Metadata-Version: 2.1
Name: volleystats
Version: 0.7
Summary: Command-line tool to scrape volleyball statistics from Data Project Web Competition websites
Home-page: https://github.com/claromes/volleystats
Author: Claromes
Author-email: support@claromes.com
License: GPLv3
Project-URL: Documentation, https://github.com/claromes/volleystats#documentation
Project-URL: Releases, https://github.com/claromes/volleystats/releases
Project-URL: Bug Tracker, https://github.com/claromes/volleystats/issues
Keywords: volleyball sports command-line datasets analytics
Classifier: Development Status :: 4 - Beta
Classifier: Environment :: Console
Classifier: Framework :: Scrapy
Classifier: Intended Audience :: Science/Research
Classifier: Intended Audience :: Developers
Classifier: License :: OSI Approved :: GNU General Public License v3 (GPLv3)
Classifier: Operating System :: OS Independent
Classifier: Programming Language :: Python
Classifier: Programming Language :: Python :: 3.8
Classifier: Topic :: Scientific/Engineering
Classifier: Topic :: Scientific/Engineering :: Information Analysis
Classifier: Topic :: Utilities
Requires-Python: >=3.8
Description-Content-Type: text/markdown
License-File: LICENSE.md
Requires-Dist: scrapy ==2.11.0

# Volley Stats

[![PyPI](https://img.shields.io/pypi/v/volleystats)](https://pypi.org/project/volleystats/)

Command-line tool to scrape volleyball statistics from Data Project Web Competition websites.

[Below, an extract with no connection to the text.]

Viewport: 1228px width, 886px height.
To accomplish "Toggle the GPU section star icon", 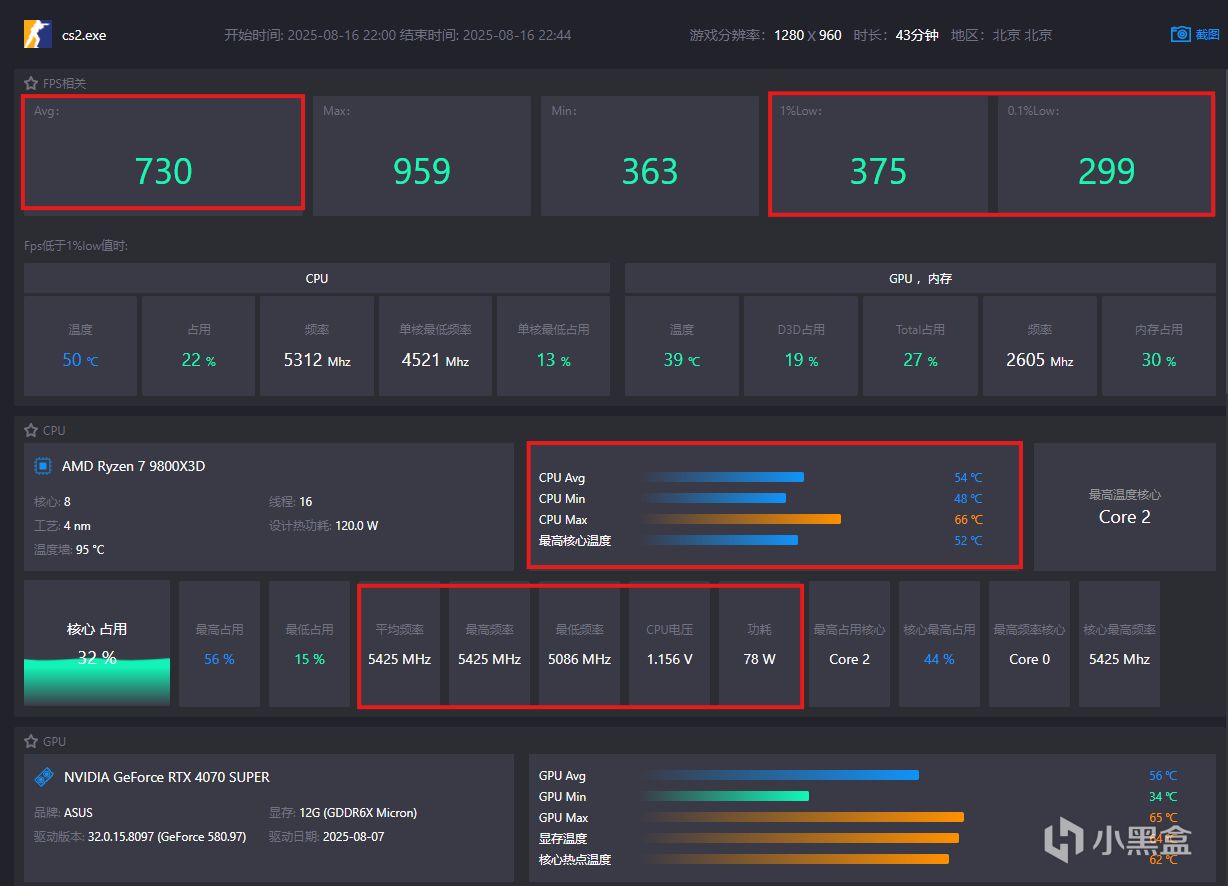I will click(x=31, y=741).
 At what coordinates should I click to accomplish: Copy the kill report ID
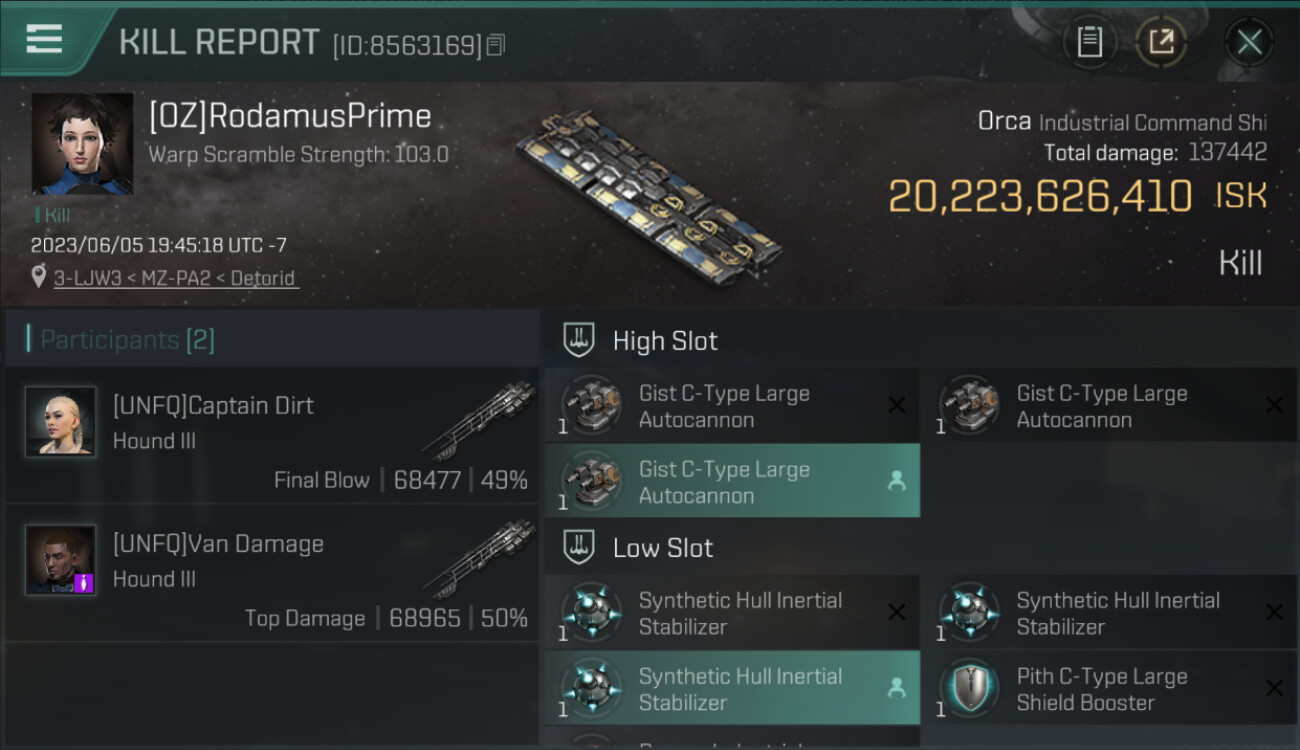point(497,45)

Volley Stats facilitates the export of data in CSV format of volleyball matches and competitions organized by entities that use Data Project WCM. The tool streamlines the collection of individual matches, match lists, and automates the retrieval of individual match data from the competition matches list.

Additionally, it documents the structure of URLs for Web Competition websites, simplifying the search for identifiers (mID, ID, PID), and also supplies acronyms for the main entities utilizing Data Project Management.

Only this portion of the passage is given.